The problem: Rewrite all of the records below, replacing "computer-use agent" with "desktop assistant" wherever it occurs and keeping everything else unchanged.

[Records on target coordinates]
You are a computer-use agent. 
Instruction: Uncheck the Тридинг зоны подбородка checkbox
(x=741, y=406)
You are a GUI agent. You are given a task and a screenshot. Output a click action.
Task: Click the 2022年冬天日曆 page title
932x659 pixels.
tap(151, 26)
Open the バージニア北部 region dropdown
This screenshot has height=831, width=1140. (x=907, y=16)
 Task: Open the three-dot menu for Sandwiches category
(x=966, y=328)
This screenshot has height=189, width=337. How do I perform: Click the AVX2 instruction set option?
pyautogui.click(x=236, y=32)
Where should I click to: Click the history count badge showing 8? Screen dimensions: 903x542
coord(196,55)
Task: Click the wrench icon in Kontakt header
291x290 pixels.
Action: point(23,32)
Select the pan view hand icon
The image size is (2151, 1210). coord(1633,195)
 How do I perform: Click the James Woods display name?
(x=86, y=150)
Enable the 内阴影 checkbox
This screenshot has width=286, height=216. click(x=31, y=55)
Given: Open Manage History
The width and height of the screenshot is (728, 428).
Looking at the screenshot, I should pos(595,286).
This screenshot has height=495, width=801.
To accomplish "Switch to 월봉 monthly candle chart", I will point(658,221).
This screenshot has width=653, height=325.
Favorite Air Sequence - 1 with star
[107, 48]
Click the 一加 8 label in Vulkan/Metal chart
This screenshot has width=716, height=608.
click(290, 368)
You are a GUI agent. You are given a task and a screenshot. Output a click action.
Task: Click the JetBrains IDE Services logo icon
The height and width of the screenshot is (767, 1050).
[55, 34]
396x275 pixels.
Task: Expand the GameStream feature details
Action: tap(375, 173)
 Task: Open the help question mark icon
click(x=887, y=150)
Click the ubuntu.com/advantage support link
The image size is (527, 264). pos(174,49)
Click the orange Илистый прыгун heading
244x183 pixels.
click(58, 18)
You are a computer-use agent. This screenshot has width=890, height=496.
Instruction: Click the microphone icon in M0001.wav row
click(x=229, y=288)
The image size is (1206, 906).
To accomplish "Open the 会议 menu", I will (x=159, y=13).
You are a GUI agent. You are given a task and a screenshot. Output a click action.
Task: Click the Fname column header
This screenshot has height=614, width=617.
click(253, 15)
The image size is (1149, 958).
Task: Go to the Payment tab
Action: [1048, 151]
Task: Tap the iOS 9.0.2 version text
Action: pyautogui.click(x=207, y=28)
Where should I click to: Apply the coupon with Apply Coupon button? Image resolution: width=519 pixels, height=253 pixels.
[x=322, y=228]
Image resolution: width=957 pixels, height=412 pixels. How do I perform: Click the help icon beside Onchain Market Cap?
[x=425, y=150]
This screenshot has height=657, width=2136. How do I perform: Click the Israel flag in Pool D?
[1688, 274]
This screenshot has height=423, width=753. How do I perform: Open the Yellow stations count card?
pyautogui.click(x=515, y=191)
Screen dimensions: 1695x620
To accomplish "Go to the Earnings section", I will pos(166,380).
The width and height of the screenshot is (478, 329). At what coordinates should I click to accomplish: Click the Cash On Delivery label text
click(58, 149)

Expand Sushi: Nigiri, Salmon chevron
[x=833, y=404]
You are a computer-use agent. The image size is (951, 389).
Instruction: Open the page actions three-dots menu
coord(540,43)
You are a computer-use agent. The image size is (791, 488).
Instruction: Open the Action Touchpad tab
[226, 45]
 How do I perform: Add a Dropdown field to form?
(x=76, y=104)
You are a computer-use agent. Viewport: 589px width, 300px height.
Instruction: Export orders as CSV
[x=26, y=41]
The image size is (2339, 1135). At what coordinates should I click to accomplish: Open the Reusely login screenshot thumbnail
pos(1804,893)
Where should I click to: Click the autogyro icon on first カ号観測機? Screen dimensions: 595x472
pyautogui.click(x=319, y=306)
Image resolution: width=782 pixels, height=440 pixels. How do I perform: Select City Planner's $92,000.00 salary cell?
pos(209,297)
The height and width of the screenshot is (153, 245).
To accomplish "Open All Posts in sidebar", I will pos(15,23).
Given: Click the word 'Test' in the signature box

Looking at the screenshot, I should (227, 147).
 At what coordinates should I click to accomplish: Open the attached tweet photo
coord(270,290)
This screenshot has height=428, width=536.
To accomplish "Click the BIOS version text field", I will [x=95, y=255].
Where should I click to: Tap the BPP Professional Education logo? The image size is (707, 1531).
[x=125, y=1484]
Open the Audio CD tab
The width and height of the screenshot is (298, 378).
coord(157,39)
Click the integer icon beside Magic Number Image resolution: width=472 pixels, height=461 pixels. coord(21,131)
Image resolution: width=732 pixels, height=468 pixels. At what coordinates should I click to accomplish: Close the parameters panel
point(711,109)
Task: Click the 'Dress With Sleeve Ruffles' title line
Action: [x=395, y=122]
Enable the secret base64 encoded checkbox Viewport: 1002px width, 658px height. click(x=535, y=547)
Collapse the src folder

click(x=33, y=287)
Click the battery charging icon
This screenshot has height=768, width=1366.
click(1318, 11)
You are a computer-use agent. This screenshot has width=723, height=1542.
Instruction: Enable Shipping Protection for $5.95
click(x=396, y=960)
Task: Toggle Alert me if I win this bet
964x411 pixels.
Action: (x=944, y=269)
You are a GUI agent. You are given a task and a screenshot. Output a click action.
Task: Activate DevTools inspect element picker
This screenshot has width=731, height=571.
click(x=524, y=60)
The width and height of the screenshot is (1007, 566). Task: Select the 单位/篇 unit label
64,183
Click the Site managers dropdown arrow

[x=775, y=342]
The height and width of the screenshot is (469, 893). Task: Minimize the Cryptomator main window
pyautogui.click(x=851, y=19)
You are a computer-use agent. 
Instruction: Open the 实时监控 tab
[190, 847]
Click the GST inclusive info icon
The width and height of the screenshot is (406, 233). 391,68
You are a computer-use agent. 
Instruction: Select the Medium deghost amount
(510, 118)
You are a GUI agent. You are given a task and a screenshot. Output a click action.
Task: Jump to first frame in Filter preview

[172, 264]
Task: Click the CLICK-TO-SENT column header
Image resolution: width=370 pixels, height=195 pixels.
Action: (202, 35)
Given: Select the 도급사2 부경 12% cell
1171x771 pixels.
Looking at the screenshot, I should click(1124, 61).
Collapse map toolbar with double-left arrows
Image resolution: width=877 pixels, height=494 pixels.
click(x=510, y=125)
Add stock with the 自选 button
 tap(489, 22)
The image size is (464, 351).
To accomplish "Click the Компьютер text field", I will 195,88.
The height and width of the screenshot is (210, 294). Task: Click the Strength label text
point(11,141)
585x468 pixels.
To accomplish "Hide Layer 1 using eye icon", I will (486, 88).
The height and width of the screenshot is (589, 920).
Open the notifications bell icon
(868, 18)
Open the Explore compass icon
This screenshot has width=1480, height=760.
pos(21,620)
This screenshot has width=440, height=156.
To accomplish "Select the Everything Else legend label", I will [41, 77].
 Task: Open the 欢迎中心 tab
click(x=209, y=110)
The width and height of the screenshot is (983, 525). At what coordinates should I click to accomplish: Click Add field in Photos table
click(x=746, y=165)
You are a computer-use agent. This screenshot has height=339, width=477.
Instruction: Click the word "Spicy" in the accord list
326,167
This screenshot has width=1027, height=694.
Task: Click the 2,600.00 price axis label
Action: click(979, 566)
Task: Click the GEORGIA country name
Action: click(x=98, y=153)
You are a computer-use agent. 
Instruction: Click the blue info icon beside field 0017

Solution:
You are a desktop assistant. 
Instruction: Uncheck the Тридинг зоны подбородка checkbox
(x=741, y=406)
You are a GUI agent. You are given a task and a screenshot. Output a click action.
Task: Click the 2022年冬天日曆 page title
932x659 pixels.
tap(151, 26)
Open the バージニア北部 region dropdown
This screenshot has height=831, width=1140. (x=907, y=16)
 Task: Open the three-dot menu for Sandwiches category
(x=966, y=328)
This screenshot has height=189, width=337. How do I perform: Click the AVX2 instruction set option?
pyautogui.click(x=236, y=32)
Where should I click to: Click the history count badge showing 8? Screen dimensions: 903x542
coord(196,55)
Task: Click the wrench icon in Kontakt header
291x290 pixels.
Action: point(23,32)
Select the pan view hand icon
The image size is (2151, 1210). coord(1633,195)
 How do I perform: Click the James Woods display name?
(x=86, y=150)
Enable the 内阴影 checkbox
This screenshot has width=286, height=216. click(x=31, y=55)
Given: Open Manage History
The width and height of the screenshot is (728, 428).
Looking at the screenshot, I should pos(595,286).
This screenshot has height=495, width=801.
To accomplish "Switch to 월봉 monthly candle chart", I will point(658,221).
This screenshot has width=653, height=325.
Favorite Air Sequence - 1 with star
[107, 48]
Click the 一加 8 label in Vulkan/Metal chart
This screenshot has width=716, height=608.
click(290, 368)
You are a GUI agent. You are given a task and a screenshot. Output a click action.
Task: Click the JetBrains IDE Services logo icon
The height and width of the screenshot is (767, 1050).
[55, 34]
396x275 pixels.
Task: Expand the GameStream feature details
Action: tap(375, 173)
 Task: Open the help question mark icon
click(x=887, y=150)
Click the ubuntu.com/advantage support link
The image size is (527, 264). pos(174,49)
Click the orange Илистый прыгун heading
244x183 pixels.
click(58, 18)
You are a desktop assistant. This screenshot has width=890, height=496.
Instruction: Click the microphone icon in M0001.wav row
click(x=229, y=288)
The image size is (1206, 906).
To accomplish "Open the 会议 menu", I will (x=159, y=13).
You are a GUI agent. You are given a task and a screenshot. Output a click action.
Task: Click the Fname column header
This screenshot has height=614, width=617.
click(253, 15)
The image size is (1149, 958).
Task: Go to the Payment tab
Action: [1048, 151]
Task: Tap the iOS 9.0.2 version text
Action: pyautogui.click(x=207, y=28)
Where should I click to: Apply the coupon with Apply Coupon button? Image resolution: width=519 pixels, height=253 pixels.
[x=322, y=228]
Image resolution: width=957 pixels, height=412 pixels. How do I perform: Click the help icon beside Onchain Market Cap?
[x=425, y=150]
This screenshot has height=657, width=2136. How do I perform: Click the Israel flag in Pool D?
[1688, 274]
This screenshot has height=423, width=753. How do I perform: Open the Yellow stations count card?
pyautogui.click(x=515, y=191)
Screen dimensions: 1695x620
To accomplish "Go to the Earnings section", I will pos(166,380).
The width and height of the screenshot is (478, 329). At what coordinates should I click to accomplish: Click the Cash On Delivery label text
click(58, 149)

Expand Sushi: Nigiri, Salmon chevron
[x=833, y=404]
You are a desktop assistant. The image size is (951, 389).
Instruction: Open the page actions three-dots menu
coord(540,43)
You are a desktop assistant. The image size is (791, 488).
Instruction: Open the Action Touchpad tab
[226, 45]
 How do I perform: Add a Dropdown field to form?
(x=76, y=104)
You are a desktop assistant. Viewport: 589px width, 300px height.
Instruction: Export orders as CSV
[x=26, y=41]
The image size is (2339, 1135). At what coordinates should I click to accomplish: Open the Reusely login screenshot thumbnail
pos(1804,893)
Where should I click to: Click the autogyro icon on first カ号観測機? Screen dimensions: 595x472
pyautogui.click(x=319, y=306)
Image resolution: width=782 pixels, height=440 pixels. How do I perform: Select City Planner's $92,000.00 salary cell?
pos(209,297)
The height and width of the screenshot is (153, 245).
To accomplish "Open All Posts in sidebar", I will pos(15,23).
Given: Click the word 'Test' in the signature box

Looking at the screenshot, I should (227, 147).
 At what coordinates should I click to accomplish: Open the attached tweet photo
coord(270,290)
This screenshot has height=428, width=536.
To accomplish "Click the BIOS version text field", I will [x=95, y=255].
Where should I click to: Tap the BPP Professional Education logo? The image size is (707, 1531).
[x=125, y=1484]
Open the Audio CD tab
The width and height of the screenshot is (298, 378).
coord(157,39)
Click the integer icon beside Magic Number Image resolution: width=472 pixels, height=461 pixels. coord(21,131)
Image resolution: width=732 pixels, height=468 pixels. At what coordinates should I click to accomplish: Close the parameters panel
point(711,109)
Task: Click the 'Dress With Sleeve Ruffles' title line
Action: [x=395, y=122]
Enable the secret base64 encoded checkbox Viewport: 1002px width, 658px height. click(x=535, y=547)
Collapse the src folder

click(x=33, y=287)
Click the battery charging icon
This screenshot has height=768, width=1366.
click(1318, 11)
You are a desktop assistant. This screenshot has width=723, height=1542.
Instruction: Enable Shipping Protection for $5.95
click(x=396, y=960)
Task: Toggle Alert me if I win this bet
964x411 pixels.
Action: (x=944, y=269)
You are a GUI agent. You are given a task and a screenshot. Output a click action.
Task: Activate DevTools inspect element picker
This screenshot has width=731, height=571.
click(x=524, y=60)
The width and height of the screenshot is (1007, 566). Task: Select the 单位/篇 unit label
64,183
Click the Site managers dropdown arrow

[x=775, y=342]
The height and width of the screenshot is (469, 893). Task: Minimize the Cryptomator main window
pyautogui.click(x=851, y=19)
You are a desktop assistant. 
Instruction: Open the 实时监控 tab
[190, 847]
Click the GST inclusive info icon
The width and height of the screenshot is (406, 233). 391,68
You are a desktop assistant. 
Instruction: Select the Medium deghost amount
(510, 118)
You are a GUI agent. You are given a task and a screenshot. Output a click action.
Task: Jump to first frame in Filter preview

[172, 264]
Task: Click the CLICK-TO-SENT column header
Image resolution: width=370 pixels, height=195 pixels.
Action: (202, 35)
Given: Select the 도급사2 부경 12% cell
1171x771 pixels.
Looking at the screenshot, I should click(1124, 61).
Collapse map toolbar with double-left arrows
Image resolution: width=877 pixels, height=494 pixels.
click(x=510, y=125)
Add stock with the 自选 button
 tap(489, 22)
The image size is (464, 351).
To accomplish "Click the Компьютер text field", I will 195,88.
The height and width of the screenshot is (210, 294). Task: Click the Strength label text
point(11,141)
585x468 pixels.
To accomplish "Hide Layer 1 using eye icon", I will (486, 88).
The height and width of the screenshot is (589, 920).
Open the notifications bell icon
(868, 18)
Open the Explore compass icon
This screenshot has width=1480, height=760.
pos(21,620)
This screenshot has width=440, height=156.
To accomplish "Select the Everything Else legend label", I will [41, 77].
 Task: Open the 欢迎中心 tab
click(x=209, y=110)
The width and height of the screenshot is (983, 525). At what coordinates should I click to accomplish: Click Add field in Photos table
click(x=746, y=165)
You are a desktop assistant. This screenshot has height=339, width=477.
Instruction: Click the word "Spicy" in the accord list
326,167
This screenshot has width=1027, height=694.
Task: Click the 2,600.00 price axis label
Action: click(979, 566)
Task: Click the GEORGIA country name
Action: click(x=98, y=153)
You are a desktop assistant. 
Instruction: Click the blue info icon beside field 0017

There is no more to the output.